And some might mistake the pop-media chatter over Chik-Fil-A, its popularity, its Christian-based business outlook, its generous Christian-based philanthropy, and the anger leveled by LGBTQ (lesbian, gay, bi, trans, queer) people towards its executives and employees, as just that set of flashpoints. But a new development in the attacks on Chik-Fil-A reveals that the controversies are important to investigate, and offer profound lessons about freedom.

On May 24, Fox News reported that the Federal Aviation Administration (FAA) Office of Civil Rights was investigating San Antonio International Airport (SAT) and Buffalo Niagara International Airport (BUF) for possible religious discrimination due to their operators’ decisions to exclude Chik-Fil-A from their terminals.

According to the agency, federally funded airports cannot discriminate on the basis of religion. "The FAA notes that federal requirements prohibit airport operators from excluding persons on the basis of religious creed from participating in airport activities that receive or benefit from FAA grant funding," it said.

Of course, this announcement comes mere days after talk radio hosts nation-wide took calls from angry listeners who had heard about SAT and BUF banning the tasty purveyors of fine food, Chick-Fil-A. And it comes just weeks after leftists expressed umbrage at the fact that, despite protests, despite attempts to demonize the company, and despite the fact that Chik-Fil-A is closed on Sundays and not open 24 hours, the restaurant chain just moved into the Number Three slot for biggest selling fast-food chain in the US.

And that Third Place comes behind McDonald’s and Starbuck’s. And since Starbuck’s is technically a coffee shop with snacks, and not a restaurant, Chik-Fil-A now is actually Number Two.

All of which enflames its detractors even more.

Hence, politicians sensitive to leftist “inclusivity” pressures respond with what the San Antonio and Buffalo Airport rulers have done – attempts to exclude Chik-Fil-A. Because nothing says “tolerant” like using government power to stop people from freely choosing whether they want to frequent a business or not.

So, as the Trump FAA begins its investigation, let’s draw some larger lessons from this controversy.

First, it might be noted that this is the “FAA’s Office of Civil Rights” – an office that shouldn’t exist because the FAA isn’t sanctioned by the Constitution.

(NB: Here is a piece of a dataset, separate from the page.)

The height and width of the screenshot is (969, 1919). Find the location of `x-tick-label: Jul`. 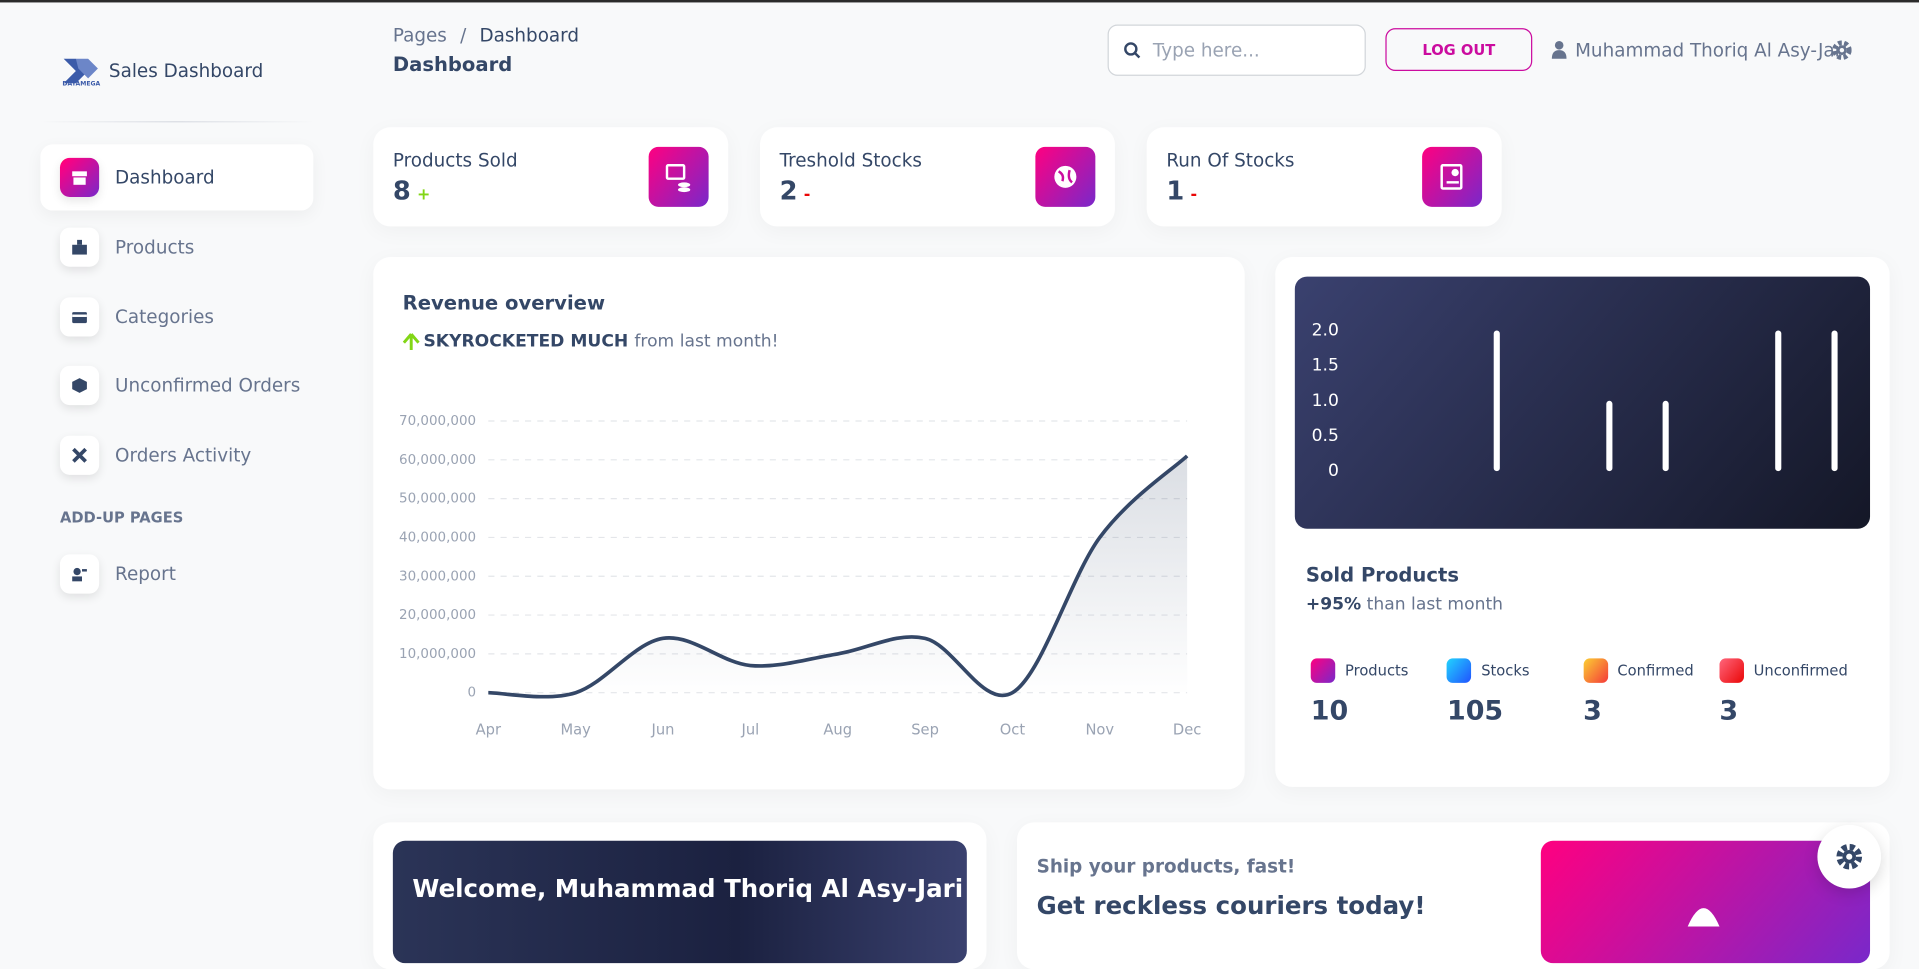

x-tick-label: Jul is located at coordinates (750, 730).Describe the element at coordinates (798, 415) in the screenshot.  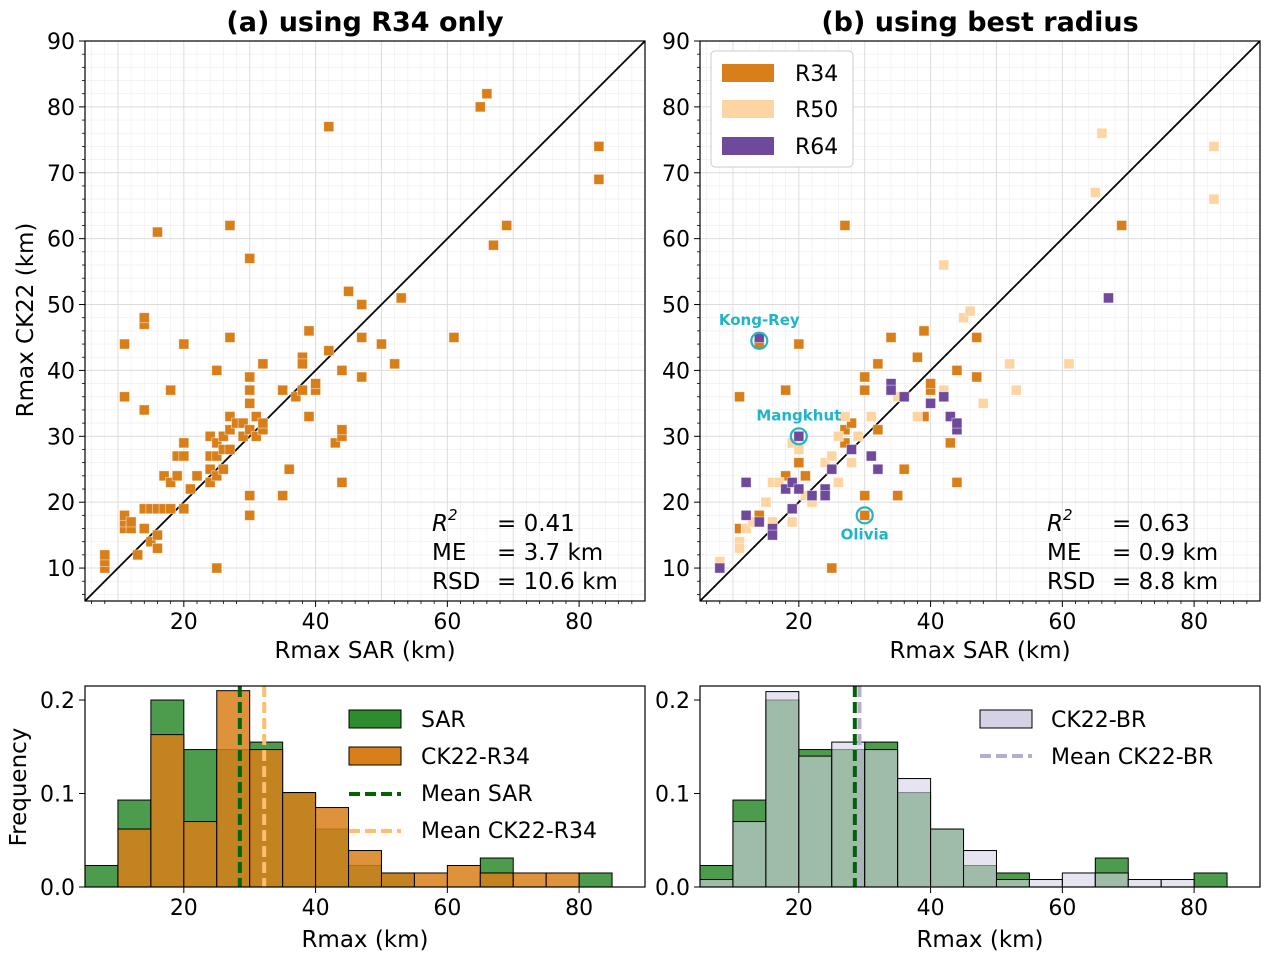
I see `storm-label: Mangkhut` at that location.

The way the FAA rose to power was through a series of political ploys that began in the 1920s shortly after the United States Postal Service (that word “service” evidently used to mock us) started air-mail deliveries, and created what were called “Lighted Air Routes” – east-west, north-south, and diagonal “lanes” of lit towers for pilots to use at night as they flew under Visual Flight Rules, sans radar, which hadn’t been implemented at the time. Those air routes were deemed “off limits” for private air carriers, and the feds claimed that the “interstate commerce clause” of the Constitution (in Article One, Section Eight) granted them the power to regulate anything traveling over state borders.

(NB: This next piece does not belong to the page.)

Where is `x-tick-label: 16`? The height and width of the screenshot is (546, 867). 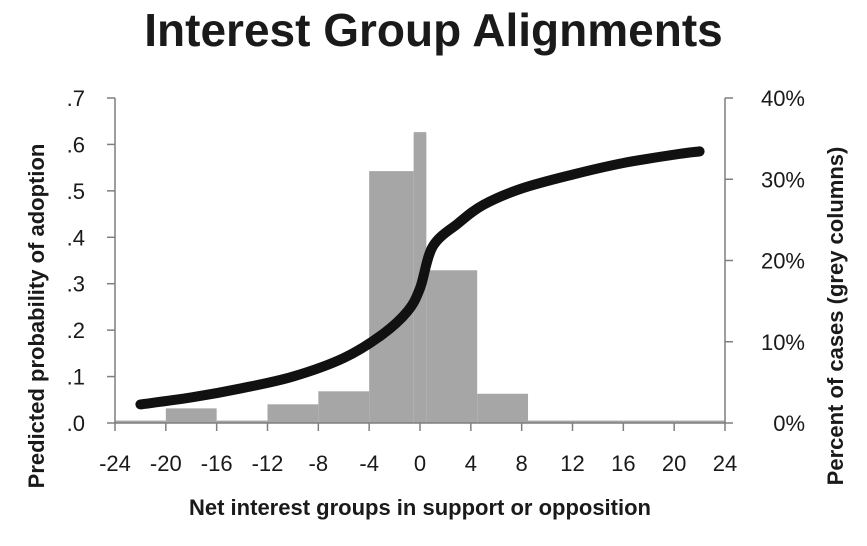
x-tick-label: 16 is located at coordinates (623, 464).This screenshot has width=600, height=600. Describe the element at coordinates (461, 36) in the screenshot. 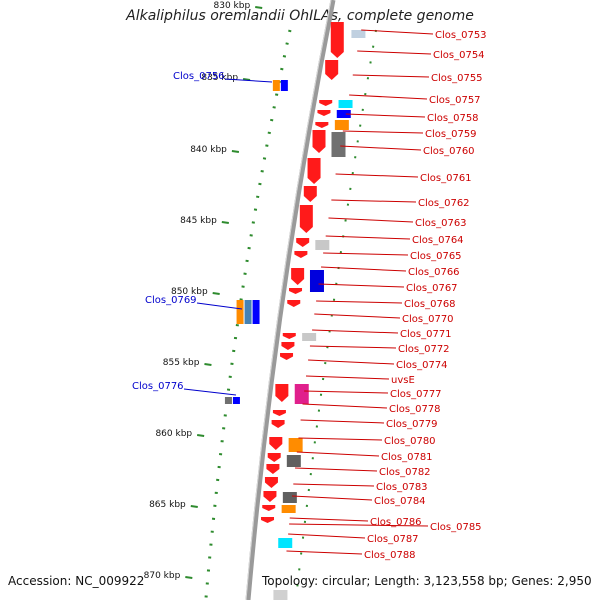

I see `gene-label: Clos_0753` at that location.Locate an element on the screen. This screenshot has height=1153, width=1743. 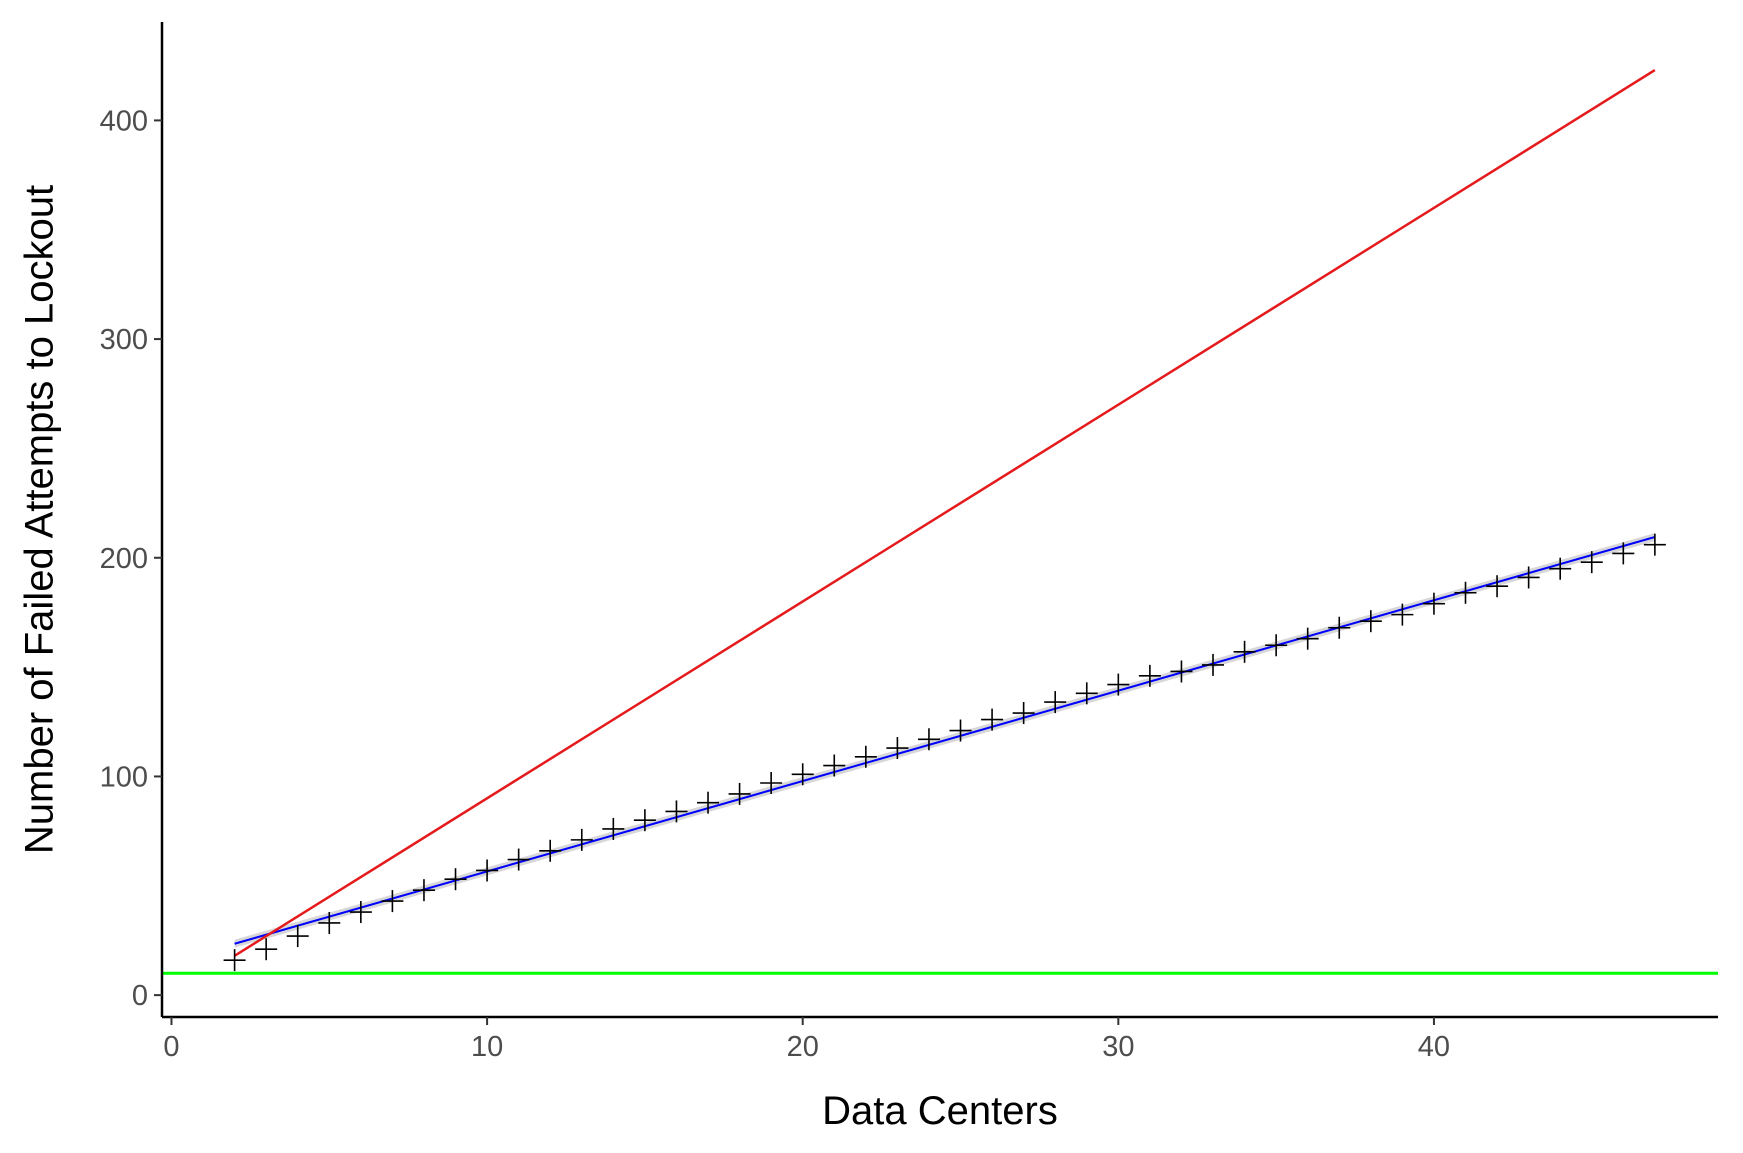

As I have mentioned previously, James Madison, who took notes at the Constitutional Convention, denied such a frivolous claim. He explained that the clause was designed to allow Congress to remedy trade disputes between state governments. It was never designed to give the Congress or any agency it created power over anything that traveled over state borders.

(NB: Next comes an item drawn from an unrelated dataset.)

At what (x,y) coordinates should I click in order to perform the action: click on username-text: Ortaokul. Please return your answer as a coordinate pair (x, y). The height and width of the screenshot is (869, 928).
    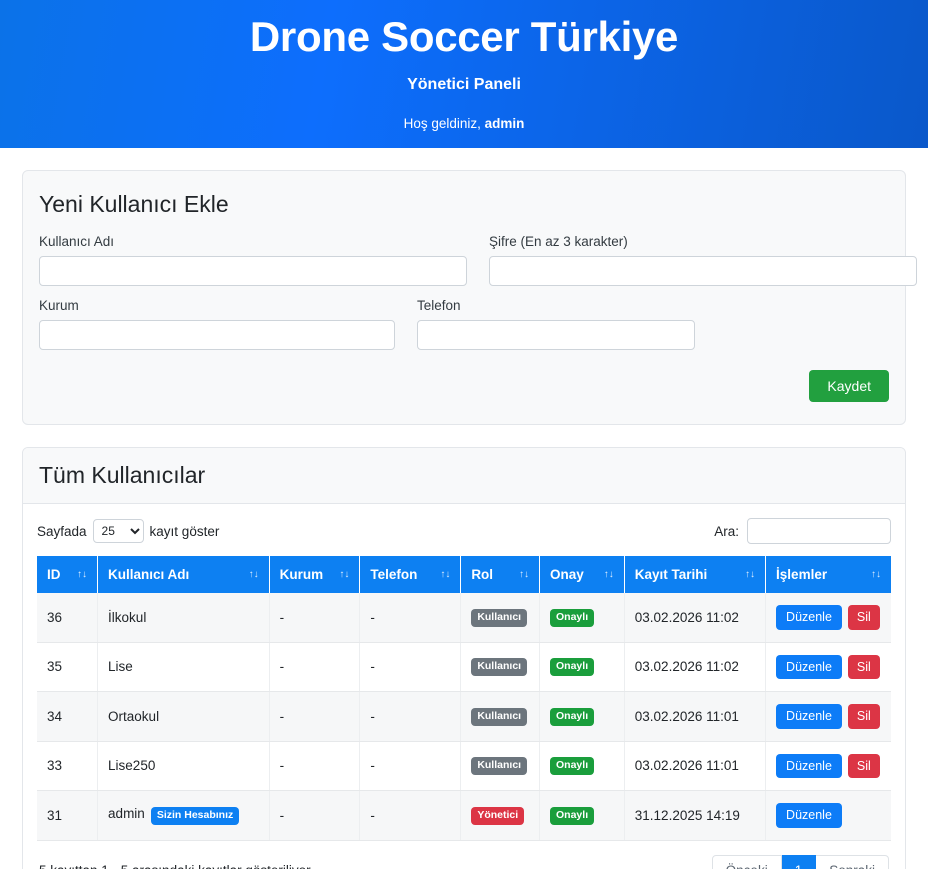
    Looking at the image, I should click on (134, 716).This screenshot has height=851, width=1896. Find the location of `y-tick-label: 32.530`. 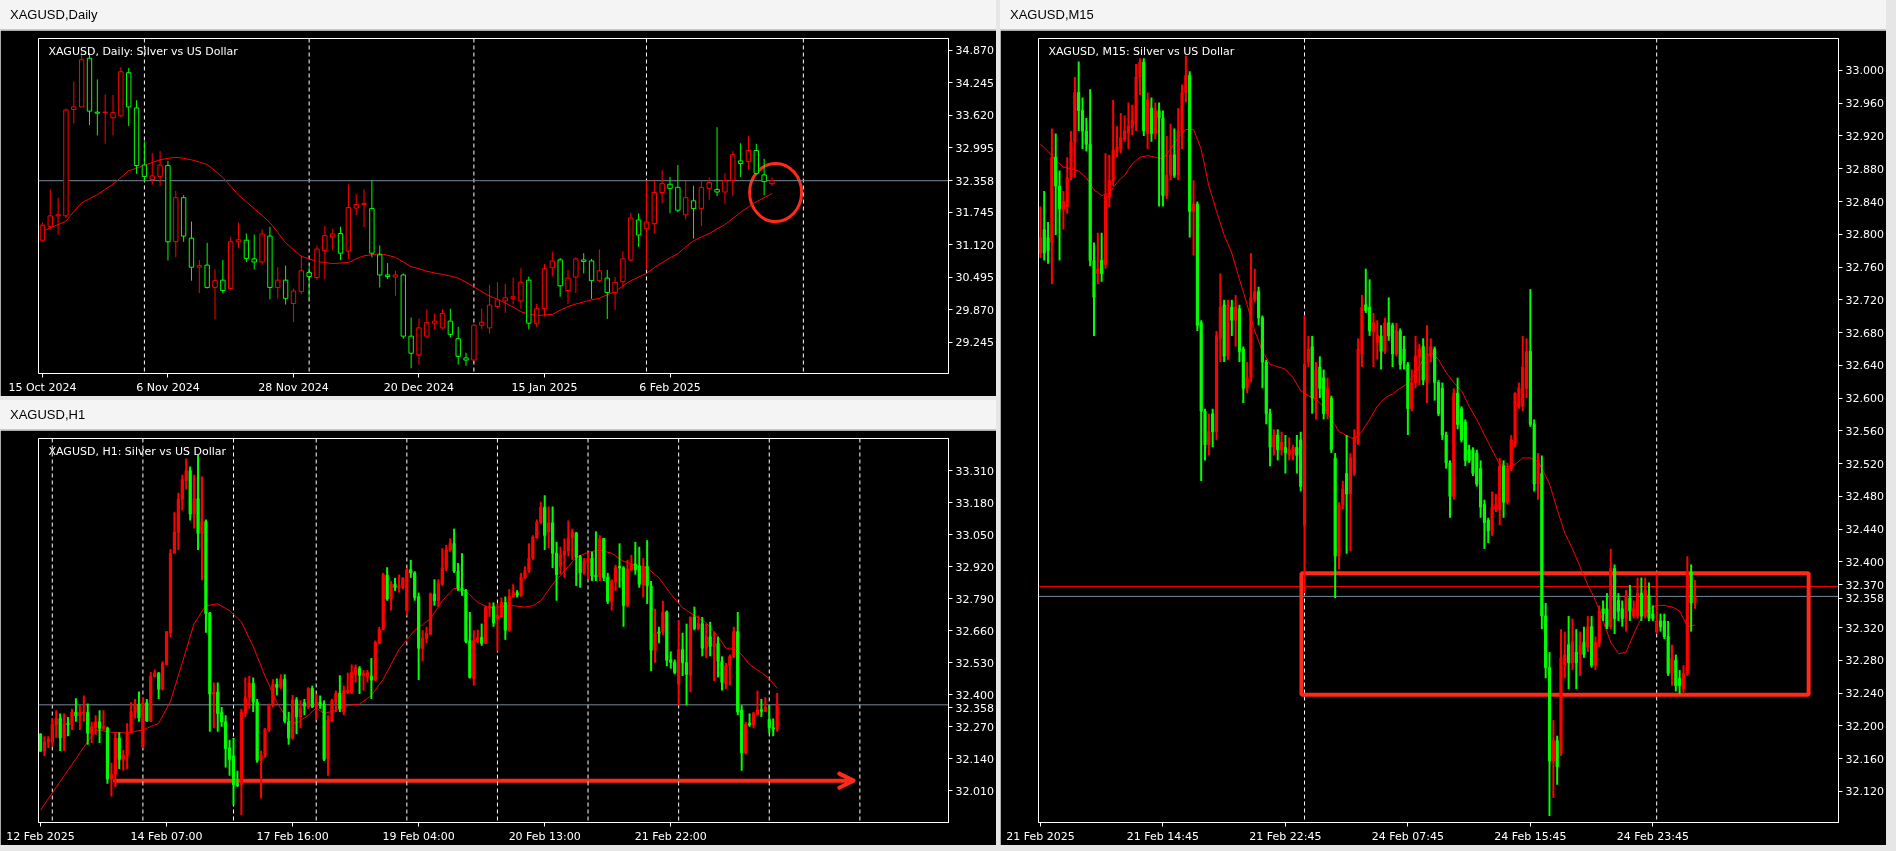

y-tick-label: 32.530 is located at coordinates (974, 663).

But the politicians, especially Franklin Delano Roosevelt, used the new power to create a grant-giving-glad-handling system of payoffs, political support, and regulations that has turned the US airline industry, including air routes and airports, into a politically driven, not commercially driven, system.

To cap that off, both the San Antonio and Buffalo airports are run by their own little government fiefdoms. SAT is run by the city of San Antonio, and BUF is run by the Niagara Frontier Transportation Authority.

So the unconstitutional FAA is looking into whether the politically controlled airports are “discriminating” against Chik-Fil-A.

But most people debate the merits or demerits of Chik-Fil-A’s religious-based business model, its great food, fine employees, and high customer ratings, and the deeper issues get lost in normalcy bias.

Because generations have grown up seeing the FAA control air routes and airline regulations, hand out grants, and play games with local politicians, they’ve known no other system. Most people simply don’t question the fundamentally unsound, patently unconstitutional, system of air “control” under which private airlines, and private restaurant chains like Chik-Fil-A, struggle to operate. In airports today, agents of the US government search people without obtaining warrants, they intercede in the fulfillment of our private contracts with airlines, and politicians and bureaucrats set the routes and create the “air hubs” in which our vital time is squandered because the air travel system in the US is a product of political manipulation, not market forces.

And it is through market forces that we could see the answer when it comes to the Chik-Fil-A debate. If airports were allowed to be privately run, the owners of the airports could decide what went into them, and benefit or suffer because of their decisions, and customers could go to the airports or avoid them in favor of others. Market forces work with shopping malls, and they can work with airports.

When the government spends tax money on things, that choice always is lost.